More than 300,000 pregnancies deliver in the late preterm period (34 0/7 – 36 6/7 weeks gestation) each year in the United States. Seventy per cent of Intensive Care Nursery admissions are late preterm newborns. Their increasing numbers and the broad range and severity of respiratory disorders with which they present beg for a re-evaluation of antenatal corticosteroid use in this range of gestations. This is especially appropriate with a better understanding of the multiple actions of corticosteroids as gestation approaches term.
A recent study, titled Antenatal Late Preterm Steroids (ALPS), a Randomized Trial to Reduce Neonatal Respiratory Morbidity, was published in The New England Journal of Medicine in April, 2016. The study enrolled over 2800 women with singleton pregnancies at high risk for late preterm delivery.
The participants were randomized to receive antenatal betamethasone by injection or a matching placebo. Greater than 80% of women in the trial delivered prior to 37 weeks gestation. The primary outcome was a neonatal composite of treatment in the first 72 hours (CPAP or High Flow Nasal Cannula for at least 2 hours, supplemental oxygen with fraction of inspired oxygen of at least 0.3 for at least 4 hours, mechanical ventilation, or ECMO) or stillbirth or neonatal death within 72 hours of birth.

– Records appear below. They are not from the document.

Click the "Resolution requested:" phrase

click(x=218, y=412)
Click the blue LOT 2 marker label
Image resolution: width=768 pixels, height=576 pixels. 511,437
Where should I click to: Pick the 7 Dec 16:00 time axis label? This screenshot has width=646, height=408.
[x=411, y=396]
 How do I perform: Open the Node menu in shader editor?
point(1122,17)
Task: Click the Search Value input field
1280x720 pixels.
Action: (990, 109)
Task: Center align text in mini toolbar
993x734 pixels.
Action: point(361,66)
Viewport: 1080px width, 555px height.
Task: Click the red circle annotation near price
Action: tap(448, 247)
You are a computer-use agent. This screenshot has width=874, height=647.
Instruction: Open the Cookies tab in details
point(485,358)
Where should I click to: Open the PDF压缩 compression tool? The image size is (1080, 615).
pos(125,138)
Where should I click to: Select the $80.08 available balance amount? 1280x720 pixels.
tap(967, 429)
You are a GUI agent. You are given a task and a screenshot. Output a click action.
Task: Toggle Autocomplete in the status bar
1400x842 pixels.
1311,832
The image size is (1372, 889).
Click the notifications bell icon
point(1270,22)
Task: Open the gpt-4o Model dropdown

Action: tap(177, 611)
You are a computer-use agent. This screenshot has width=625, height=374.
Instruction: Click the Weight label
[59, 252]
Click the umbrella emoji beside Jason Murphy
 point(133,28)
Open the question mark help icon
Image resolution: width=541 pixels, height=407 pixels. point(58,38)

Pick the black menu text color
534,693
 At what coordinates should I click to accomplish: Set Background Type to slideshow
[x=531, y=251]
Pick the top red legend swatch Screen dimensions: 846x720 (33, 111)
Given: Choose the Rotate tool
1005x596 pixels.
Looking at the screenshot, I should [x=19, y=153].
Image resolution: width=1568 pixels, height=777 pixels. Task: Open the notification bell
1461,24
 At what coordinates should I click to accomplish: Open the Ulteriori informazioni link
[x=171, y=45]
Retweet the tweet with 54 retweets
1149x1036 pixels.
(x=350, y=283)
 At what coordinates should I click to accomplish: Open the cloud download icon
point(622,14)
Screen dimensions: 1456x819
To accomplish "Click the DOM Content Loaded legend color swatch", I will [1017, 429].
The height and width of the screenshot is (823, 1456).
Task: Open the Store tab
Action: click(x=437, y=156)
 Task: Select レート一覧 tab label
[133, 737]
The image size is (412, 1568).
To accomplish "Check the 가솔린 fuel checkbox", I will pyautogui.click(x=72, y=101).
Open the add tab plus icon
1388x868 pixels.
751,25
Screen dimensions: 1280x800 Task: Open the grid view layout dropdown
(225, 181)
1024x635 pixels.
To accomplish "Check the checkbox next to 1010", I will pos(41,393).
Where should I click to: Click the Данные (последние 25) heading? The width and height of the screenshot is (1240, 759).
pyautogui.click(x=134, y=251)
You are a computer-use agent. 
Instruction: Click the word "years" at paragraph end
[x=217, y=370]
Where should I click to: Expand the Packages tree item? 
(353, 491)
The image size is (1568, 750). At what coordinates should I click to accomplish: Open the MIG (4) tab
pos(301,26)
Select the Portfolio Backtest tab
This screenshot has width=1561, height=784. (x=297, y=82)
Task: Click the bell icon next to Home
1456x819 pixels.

The study found a significant decrease in neonatal respiratory complications in the group given the steroid treatment (11.6% vs. 14.4%). In addition, severe respiratory complications occurred significantly less frequently in the betamethasone group. The incidence of neonatal hypoglycemia was increased in those treated with betamethasone (24% vs. 14.9%), but no other adverse neonatal outcomes were noted between the groups.
The study is authoritative due to its size, generalizability, and methodologic rigor. Although the issue of long term follow up cannot be specifically addressed, follow up studies of similar treatment in earlier gestations are reassuring. Late preterm births comprise a high risk group for hypoglycemia regardless of maternal antenatal steroid treatment and warrant vigilant monitoring during the newborn period. In sum, the findings of the Antental Late Preterm Steroids study are consistent with other randomized controlled trials of antenatal corticosteroids administered at gestations less than 34 weeks.
Both the American College of Obstetrics and Gynecology with an endorsement by the American Academy of Pediatrics and the Society for Maternal-Fetal Medicine have addressed and published recommendations based on the study’s findings. Although the recommendations do not establish exclusive standards of care, the organizations approve the use of antenatal corticosteroids in certain defined late preterm pregnancies. It is only with thoughtful application of the recommendations and further studies that the efficacy and safety of antenatal steroids in the late preterm pregnancy will be realized. It is a significant start.